_ARTICLE_.

Il y a une humeur bohémienne dans cette chanson et l’humour si caractéristique de l’auteur, qu’on retrouve dans d’autres morceaux tels que FKD, Cinq Dwèt ou encore Move Siyal, des pièces qui illustrent tout le génie de son écriture.
“Samdi swa mwen pran lari.
Mwen deside fok mwen party
M antre nan club la, bèl set up
Yon bèl bebe step up
Sa w tande a m pull up.”
L’auteur, Jean Richard Hérard, un Haïtiano-Américain, construit son texte avec une interlangue kreyanglais. Ce mélange, bien qu’actuel, trouve ses racines dans l’évolution du créole haïtien. Déjà dans les années 1970, Maurice Sixto, à travers sa pièce Men Yon Lòt Lang, dénonçait cette anglicisation progressive. Hérard, fortement influencé par le rap américain, n’en est pas à son premier coup d’essai. Il est d’ailleurs souvent perçu comme l’un des artistes les plus anglophones et “rap” du compas direct.
“M kase ti bwa nan zorey li
Mwen fè ti kwa nan vèvè li.”
Ce vers est une véritable trouvaille poétique. Pas aussi souvent, la poésie créole n’a si tendrement et délicatement évoqué une géométrie mystique d’inspiration vodou.
“Li di m li pa ret lwen let’s go
M pran machin m fallow
Lèm rive l dim hold on…
Lè l tounen li dim papi ti rouj poko fini.”

_BLOC DE DONNÉES_.
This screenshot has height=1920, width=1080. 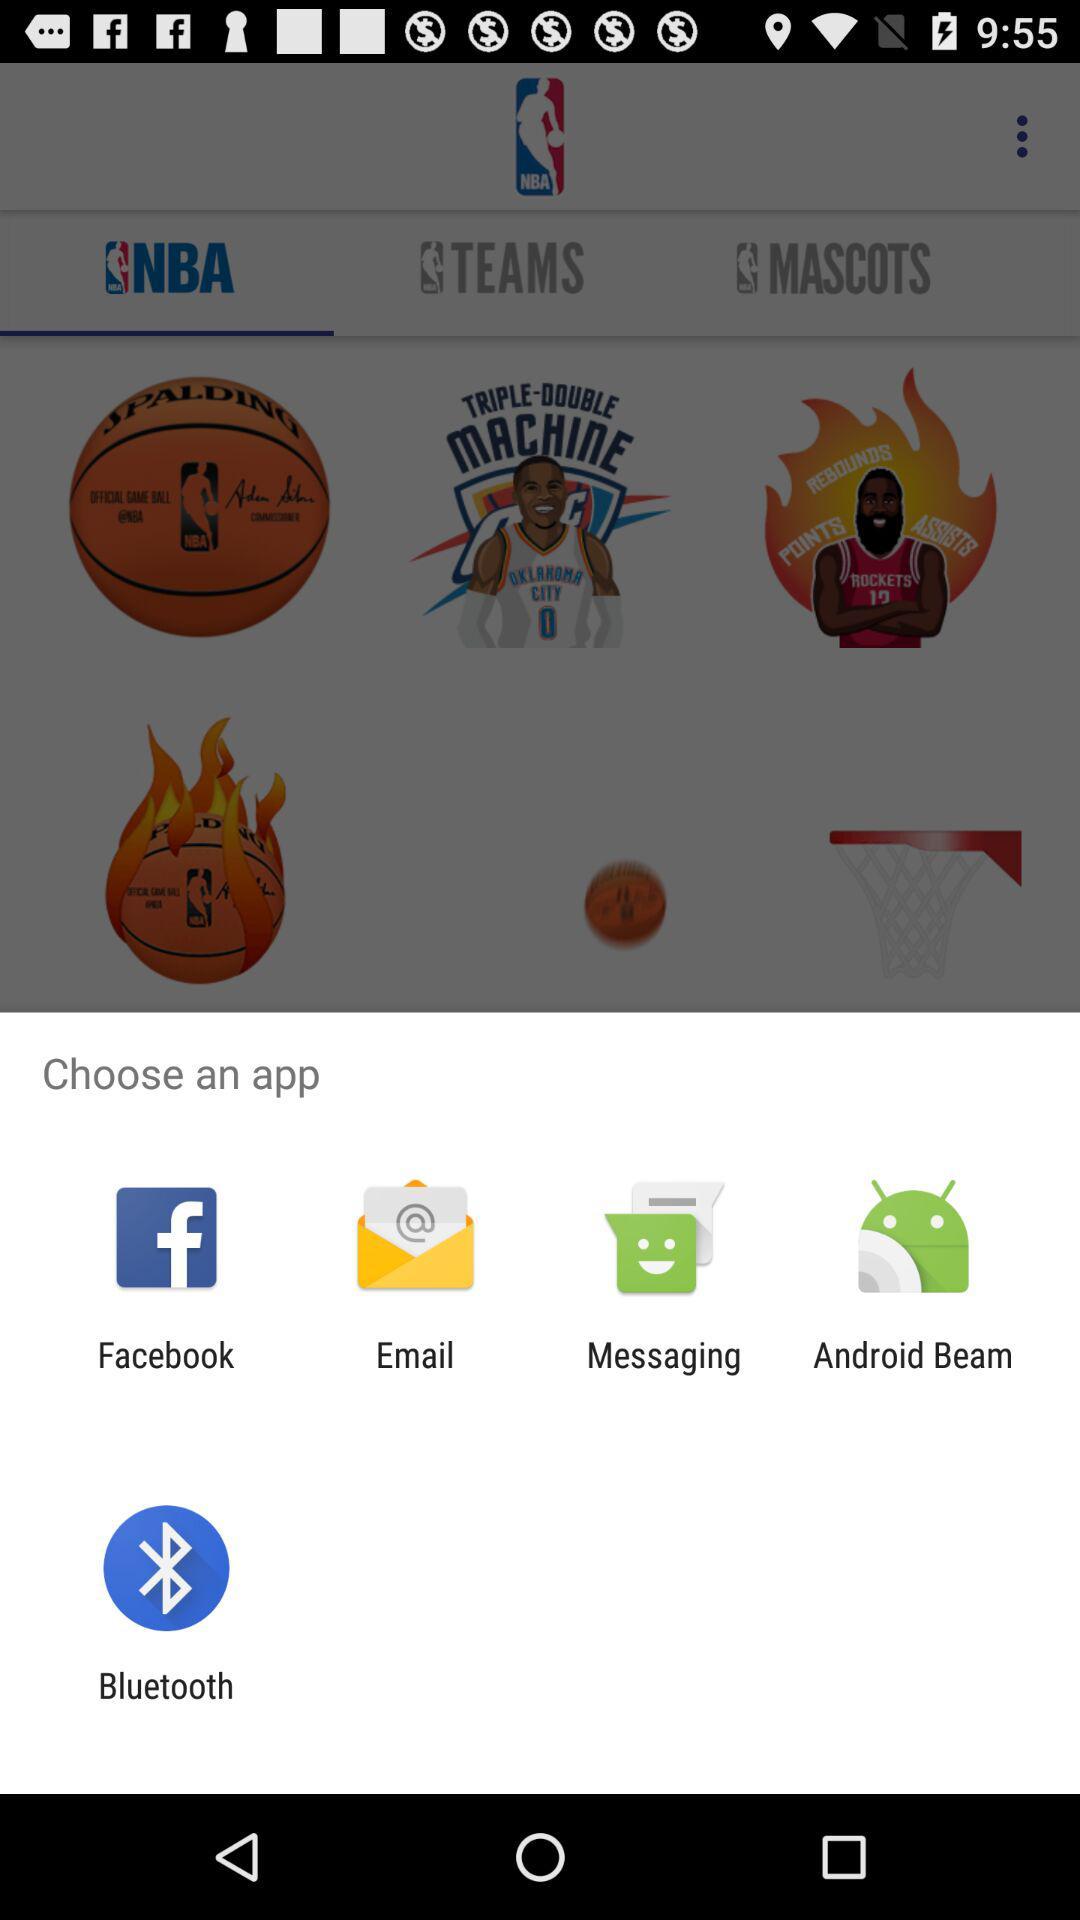 I want to click on item to the right of messaging, so click(x=913, y=1374).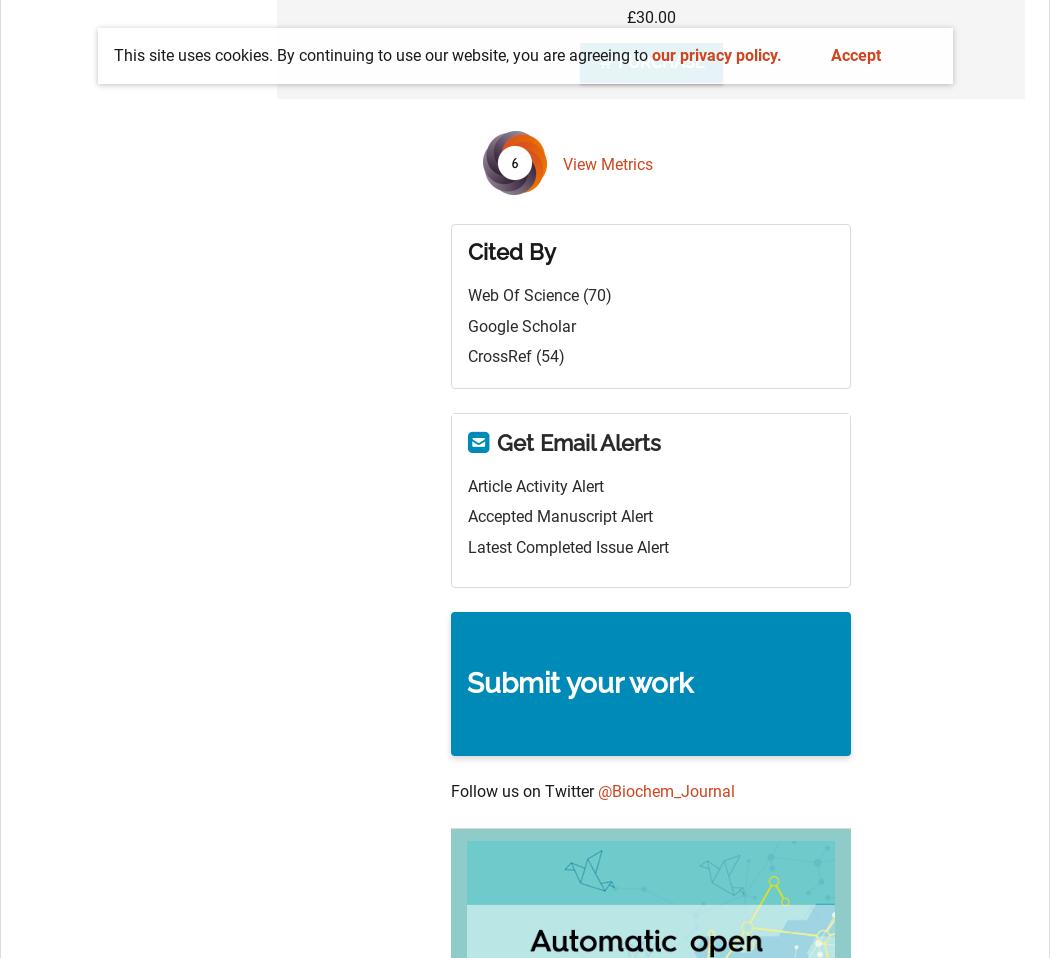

_TRAVAIL DEMANDÉ_.
Dans l'article sur la chanson, recopiez mot pour mot le passage qui commence à « L’auteur, Jean Richard » et se termine à « du compas direct. ».

_RÉPONSE_.
L’auteur, Jean Richard Hérard, un Haïtiano-Américain, construit son texte avec une interlangue kreyanglais. Ce mélange, bien qu’actuel, trouve ses racines dans l’évolution du créole haïtien. Déjà dans les années 1970, Maurice Sixto, à travers sa pièce Men Yon Lòt Lang, dénonçait cette anglicisation progressive. Hérard, fortement influencé par le rap américain, n’en est pas à son premier coup d’essai. Il est d’ailleurs souvent perçu comme l’un des artistes les plus anglophones et “rap” du compas direct.